Your log files do not help. Those do not provide info on the cause of crash. Also, there is no usable stack trace. 

So, first of all, please do reply on all of my questions that I have asked and follow all other recommendations that I have provided you.

Next, if that does not help, run a debug version of our binary, enable core dumping and then upload the binary that you are using and the core file produced.

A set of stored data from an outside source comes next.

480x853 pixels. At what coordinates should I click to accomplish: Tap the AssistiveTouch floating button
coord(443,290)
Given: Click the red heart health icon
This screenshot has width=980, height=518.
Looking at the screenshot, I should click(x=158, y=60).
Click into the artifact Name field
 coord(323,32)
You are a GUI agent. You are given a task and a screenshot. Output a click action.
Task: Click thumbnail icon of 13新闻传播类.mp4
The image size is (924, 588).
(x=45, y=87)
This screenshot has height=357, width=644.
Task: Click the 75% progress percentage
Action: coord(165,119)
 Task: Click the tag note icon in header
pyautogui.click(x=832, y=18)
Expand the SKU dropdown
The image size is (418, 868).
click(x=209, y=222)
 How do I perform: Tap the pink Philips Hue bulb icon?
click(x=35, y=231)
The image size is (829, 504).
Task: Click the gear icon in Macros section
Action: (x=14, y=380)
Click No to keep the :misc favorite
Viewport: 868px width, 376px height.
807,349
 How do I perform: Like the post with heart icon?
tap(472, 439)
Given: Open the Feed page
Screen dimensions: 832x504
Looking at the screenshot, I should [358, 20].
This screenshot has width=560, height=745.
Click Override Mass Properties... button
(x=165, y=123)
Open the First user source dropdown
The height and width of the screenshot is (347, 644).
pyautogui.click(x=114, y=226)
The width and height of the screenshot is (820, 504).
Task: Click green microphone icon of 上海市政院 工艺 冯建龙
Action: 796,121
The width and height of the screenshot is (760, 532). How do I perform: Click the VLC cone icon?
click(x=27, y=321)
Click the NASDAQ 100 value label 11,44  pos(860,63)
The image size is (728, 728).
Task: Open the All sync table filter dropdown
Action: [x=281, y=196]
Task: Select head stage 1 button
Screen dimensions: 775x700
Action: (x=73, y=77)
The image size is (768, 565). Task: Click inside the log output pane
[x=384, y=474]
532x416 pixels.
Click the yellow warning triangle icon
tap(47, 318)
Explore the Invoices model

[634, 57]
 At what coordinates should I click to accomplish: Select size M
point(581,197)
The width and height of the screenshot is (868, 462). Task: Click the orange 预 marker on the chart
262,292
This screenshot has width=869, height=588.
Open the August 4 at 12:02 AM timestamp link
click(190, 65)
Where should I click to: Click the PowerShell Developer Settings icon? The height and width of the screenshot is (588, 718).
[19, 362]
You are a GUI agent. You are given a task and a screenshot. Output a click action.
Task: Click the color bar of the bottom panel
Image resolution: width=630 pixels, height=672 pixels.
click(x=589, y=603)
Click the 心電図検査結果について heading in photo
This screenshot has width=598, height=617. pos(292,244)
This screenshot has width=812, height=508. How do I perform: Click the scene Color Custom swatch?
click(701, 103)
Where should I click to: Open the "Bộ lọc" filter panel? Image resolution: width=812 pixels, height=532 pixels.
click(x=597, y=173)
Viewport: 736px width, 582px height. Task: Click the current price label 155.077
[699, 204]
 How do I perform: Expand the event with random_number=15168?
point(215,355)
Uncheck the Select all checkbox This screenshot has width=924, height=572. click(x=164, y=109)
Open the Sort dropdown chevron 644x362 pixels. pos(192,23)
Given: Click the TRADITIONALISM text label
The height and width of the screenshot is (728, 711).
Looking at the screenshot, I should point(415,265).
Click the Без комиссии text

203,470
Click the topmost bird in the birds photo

Are you using our binaries , downloaded from our site ??? If not , please do ... We can not proceed further by analysing binaries from other sources.

the stack before "180111 01:12:35" is a known bug #18948649

this is caused by inability to write to tmpdir probably due to lack of disk space.   typical that many threads hit such a crash at same time which confuses signal handling on some level.

after that, one of the ibd files or ibdata has been wiped out by content meant to be written into stderr:  Space id in fsp header 1416128883

mysql> select unhex(conv(1416128883,10,16)) a;
+------+
| a    |
+------+
| This |
+------+
1 row in set (0.00 sec)

check their datadir for such occurrence (I not on vpn). one of the ibd files will contain this text.
as mentioned previously crash handling is not safe, and it malfunctions to such a degree that the fd for stderr is closed and then opened and assigned to an ibd file in the mayhem.
seen this many times, and i can only think of one solution that is to disable crash handling within mysqld by the --gdb option at the cost of having to store core files to determine post mortem crash cause.

Hi!

My colleague has done some more research.

We have noted that the stack before "180111 01:12:35" is a known bug #18948649.

It is caused by inability to write to tmpdir  due to lack of disk space. It is quite typical that many threads hit such a crash at same time which provides fuzzy result.

After that, one of the ibd files or ibdata has been wiped out by content meant to be written into stderr:  Space id in fsp header 1416128883

mysql> select unhex(conv(1416128883,10,16)) a;
+------+
| a    |
+------+
| This |
+------+
1 row in set (0.00 sec)

Hence, not a bug.

Hi,

First of all, do consider the input that I gave you in my last comment.

Recently experienced the same issue, more than likely due to memory probelm. Added innodb_force_recovery=1 to my.cnf file to start the database. Ran a mysqldump using: mysqldump --single-transaction --quick --flush-logs original_db > backup_db. This actually failed on the corrupted table that was the cause of all of the crashing. We removed the table -- it was a cache table anyway-- created the table and restarted mysql service. Database started up. Removed innodb_force_recovery=1 from my.cnf and restarted mysql service again. Everything has been working well, since. We stayed with the original database. Note: Dropping the table was not the only thing we had to do. You'll have to remove, or move the associated idb file to a different folder in order to recreate the table properly.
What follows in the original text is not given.